An Integrated Virtual Hand Platform for Evaluation of Model-Based Control of Hand Prosthesis.

Virtual environments are commonly used in system validation and pre-wear training for prosthetic hand systems. In this study, we developed a human-like tendon-driven virtual hand system in MuJoCo emulation environment. The virtual hand was integrated with external neuromorphic models of flexor and extensor muscles acting on digit tendons. Contact pressures at prosthetic fingers were conveyed to an external sensory feedback system. The neuromorphic model emulated a monosynaptic neuromuscular reflex loop.
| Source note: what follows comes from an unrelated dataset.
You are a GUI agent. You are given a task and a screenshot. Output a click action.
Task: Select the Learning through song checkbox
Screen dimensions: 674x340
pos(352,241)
A pair of $\alpha$ motor commands derived from EMG signals of amputee's arm activated neuromorphic muscles via motoneuron pools that were also regulated simultaneously by spiking afferents from muscle spindles. Using the integrated virtual hand system, we showed that control of equilibrium positions (EPs) of fingertip can be achieved by co-contracting $\alpha$ motor commands of antagonist neuromorphic muscles. Responses to force perturbations applied to the fingertip during maintenance of EP allowed calculation of stiffness ellipses at the fingertip. The biomimetic controller could switch automatically between position and force control, or stiffness regulation during stable grasping of a spring with different stiffness. It was demonstrated that the virtual hand platform is useful for amputees to explore biomimetic neuromuscular control of hand grasp with real-time tactile sensory feedback.